It’s 2025 and the world is constantly talking about AI. Every major podcast seems to have had multiple guests on talking about the dangers of AI and the societal havoc it will wreak if it remains unchecked. There’s so much hype on this subject that many are warning that the bubble will soon burst. Some worry about what will happen to to the arts, and many worry about what will happen to jobs. They are all missing the most destructive things about it.
It didn’t really begin in 2025. If I had to guess, I’d say it was around 2008 or maybe 2009. I don’t remember the exact year, but the experience will forever be seared into my memory. I suppose it’s become my biggest regret.
I was working as a freelance software engineer and the contracts I was picking up were few and far between. Someone found me online somehow and emailed me about a project they wanted help with. I took a phone call and discussed the project and the payment but never met this customer in person. It was a man who spoke great English but with an accent I did not recognize, and he wanted me to scrape data from a webpage of Facebook and then comment on certain users posts. The users were all beautiful young American women, and I was intrigued. I was just a lonely awkward autistic nerd after all. This project looked interesting, at least at first.
He gave me a list of users and I wrote them down. I wrote the code to scrape the webpage and logic to “watch” the users that I was following through a fake account I setup. I used fake images and made it look like an average looking young American man who had a simple profile and only a few posts. Nothing too flashy. I didn’t want anyone to interact with the account after all. If they did, they would go ignored.
The instructions were simple. At first I was only to automate the posting of innocuous comments on the posts that these girls were making. The comments would come shortly after the post went up. The logic wasn’t even hard, I didn’t need to understand what their post was about, I just needed to put up a comment and tell them they were smart or looked good today or some other shallow nonsense. I did as I was requested and the job paid well, much more than the other contracts I had been taking up. At this time, those were often around $100/hour of actual time spent. This contract was $500/hour.
The list of users grew quickly and I had written a framework that allowed me to scale easily. I just had to make some configuration changes without changing any of my code and BAM, the new user would be receiving comments on their videos immediately. I had even configured the list of comments so that I could add new ones easily and the code would rotate through them so they wouldn’t feel repetitive.
About 6 months in, after we had scaled up to watching and interacting with over a thousand pre-selected users (I have no idea how they were chosen) things changed.
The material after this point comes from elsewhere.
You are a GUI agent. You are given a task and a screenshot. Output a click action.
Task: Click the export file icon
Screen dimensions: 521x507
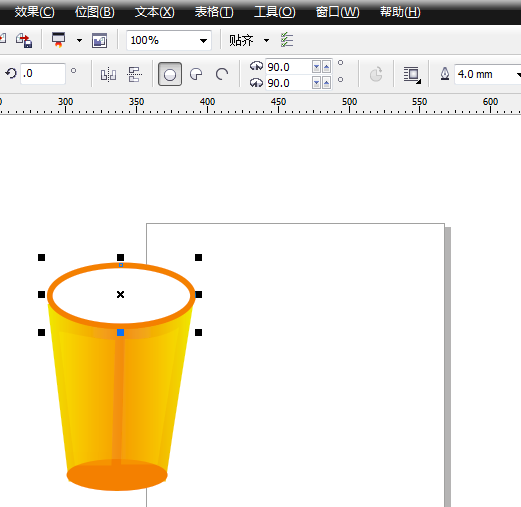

I started to receive a different list of users, some girls and others were boys, and my instructions were to post negative comments. I didn’t like the direction of this, so my reluctance caused my customer to give me explicit instructions on the comments that I would make. Most of them were slightly insulting, but many of them were outright rude. I used my framework to scale up easily, yet again, and the automated-insult-framework was born. The initial users who were receiving nothing but compliments were now receiving a mixture of compliments and insults. At this time I had several fake user accounts in play, and they would all post comments from my framework on the same users.
I was curious about what the negative comments would do, so I opened another fake account but I isolated it away from the others so none of it would tie together. I also used a virtual private network to use a server in a different country just in case Facebook was logging my IP. I wanted to make sure the account would in no way be tied to the insult-framework accounts.
I watched some of the older posts on one especially beautiful girl’s page. Her name was Autumn and she was a college student in Iowa. She had long blonde hair and she was stunning, but in the girl next door sort of way. She was unassuming and adorable. I read the comments on those posts, and noticed that she was paying attention to the comments and she usually responded to many of them. In her videos she was glowing, so excited about life and happy to talk to her growing audience. She had replied to many of the automated comments with a “Thank you!”.
As I watched more of her videos, her demeanor began to shift. It was as if she was beginning to lose her normal bubbly personality and she was looking for feedback about how to be more entertaining. Some of her videos made me feel terrible. Occasionally she’d talk about her struggles trying to get more followers and trying to “remain relevant”. She wanted to be a better entertainer, and her own personality was disappearing. Her content was changing. Her pictures became more seductive. She wore makeup. She was becoming a caricature, a dancing monkey. Some of her followers would give her well intentioned advice, and she would take it. She’d make a video doing what these people would suggest, only to be met by a chorus of insults from guess who? That’s right, my automated-insult-framework.
I was really struggling with this. For several months things remained as they were, and I was being paid more than just my hourly development rate. I think my customer knew that I was not thrilled with what was occurring. He offered to shift how I was being paid, since I was maintaining this application I had built, running it on my own servers and making changes every time Facebook made an update that broke my code. My new contracted rate was $15K per month.
A few more years passed like this. I occasionally checked in on some of the users and was disheartened by what I saw. All of their personalities were shifting, and not in good ways.
One day, my customer called me up and told me to make some changes so that if a post was made that used certain words, the comment that would be triggered would be a suggestion for the user to kill themselves. I refused to do it, and then the offer came. The customer wanted to pay me $500k to hand over all the code I had written and walk away as if I had never been involved.
I took the offer.
I will always regret that decision and hope one day I will be able to reverse what I helped set in motion.